Pentas tari juga termasuk seni pertunjukan yang sangat terdampak oleh pandemi. Meski begitu, Diah Kusumawardhani, tak mau menyerah begitu saja. Pendiri Yayasan Belantara Budaya Indonesia ini biasanya mengadakan kegiatan les tari tiap akhir pekan di beberapa tempat di Jakarta yang diikuti banyak peserta.
Kelas Virtual
Namun sejak terjadi pandemi, kegiatan tersebut harus berhenti untuk sementara. Diah pun cepat beralih ke media virtual. Kelas menari tari-tarian tradisional Indonesia kembali digelar tapi secara virtual.
"Sambutannya ternyata cukup bagus. Mereka yang biasa ikut latihan juga ikutan, bahkan pesertanya bisa lebih banyak karena jangkauannya kan jadi lebih luas. Buat penyemangat kita sediakan hadiah buat beberapa orang yang dianggap terbaik dengan mengirimkan video tarian mereka," jelas Diah pada Liputan6.com, Kamis, 4 Februari 2021.

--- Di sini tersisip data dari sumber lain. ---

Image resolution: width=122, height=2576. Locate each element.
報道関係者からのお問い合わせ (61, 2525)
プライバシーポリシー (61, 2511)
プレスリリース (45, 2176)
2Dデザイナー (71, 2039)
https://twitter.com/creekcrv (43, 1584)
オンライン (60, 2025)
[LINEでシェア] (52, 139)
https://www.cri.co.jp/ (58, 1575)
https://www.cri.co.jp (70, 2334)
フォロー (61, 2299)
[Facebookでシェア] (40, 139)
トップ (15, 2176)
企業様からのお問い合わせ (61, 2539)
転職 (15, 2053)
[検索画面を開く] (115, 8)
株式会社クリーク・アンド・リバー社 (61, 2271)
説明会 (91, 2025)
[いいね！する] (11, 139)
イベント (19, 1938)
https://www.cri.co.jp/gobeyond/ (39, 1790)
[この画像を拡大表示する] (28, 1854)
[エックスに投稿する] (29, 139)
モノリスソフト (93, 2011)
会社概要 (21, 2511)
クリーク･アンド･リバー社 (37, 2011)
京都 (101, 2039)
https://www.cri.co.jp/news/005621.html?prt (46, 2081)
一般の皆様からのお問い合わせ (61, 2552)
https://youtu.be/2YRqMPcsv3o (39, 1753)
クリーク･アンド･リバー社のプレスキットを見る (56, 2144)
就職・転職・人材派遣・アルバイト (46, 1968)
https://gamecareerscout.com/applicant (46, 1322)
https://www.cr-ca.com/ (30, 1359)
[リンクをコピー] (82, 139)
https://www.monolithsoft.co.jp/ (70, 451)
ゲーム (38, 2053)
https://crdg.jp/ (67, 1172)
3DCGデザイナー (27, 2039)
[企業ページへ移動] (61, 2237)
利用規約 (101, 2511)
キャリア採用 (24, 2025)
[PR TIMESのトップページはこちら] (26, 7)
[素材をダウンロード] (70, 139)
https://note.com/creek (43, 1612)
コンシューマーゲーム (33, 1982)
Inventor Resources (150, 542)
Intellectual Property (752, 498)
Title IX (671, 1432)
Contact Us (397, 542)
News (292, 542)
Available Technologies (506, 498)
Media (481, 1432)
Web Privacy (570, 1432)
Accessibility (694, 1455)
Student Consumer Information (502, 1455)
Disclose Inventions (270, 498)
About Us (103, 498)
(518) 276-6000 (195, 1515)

Diah merasa bersyukur karena antusiasme untuk belajar menari tetap tinggi. Ia juga mendapat dukungan dari sejumlah pihak, termasuk mereka yang memberikan barang-barang untuk dijadikan hadiah, mulai dari kain tradisional sampai laptop. Meski begitu, ia mengakui belajar dengan pertemuan tatap muka tetap jauh lebih baik dan berkesan. Untuk itu ia berencana untuk menampilkan beberapa peserta untuk datang langsung bersama instruktur atau pengajar, tapi tetap ditampilkan secara virtual.
"Ini baru wacana, kita harus lihat situasi dan perkembangannya. Kita juga perhitungkan dulu berapa orang yang bisa hadir dan tempatnya juga harus pas karena mesti menjalankan protokol kesehatan," kata Diah. Selain itu, di masa pandemi ini sulit untuk mengadakan pementasan atau tampil di acara kesenian lainnya yang menampilkan tari-tarian.
"Makanya para pengajar tari kita juga punya profesi lain, ada yang punya usaha dan ada juga yang dokter. Menggantungkan hidup sepenuhnya dari seni apalagi di saat ini memang agak sulit ya. Tapi kita tetap optimis, apalagi banyak orang punya passion besar di bidang seni, meski profesi utamanya bukan seniman. Itu yang bikin kita tetap bersemangat," pungkas Diah.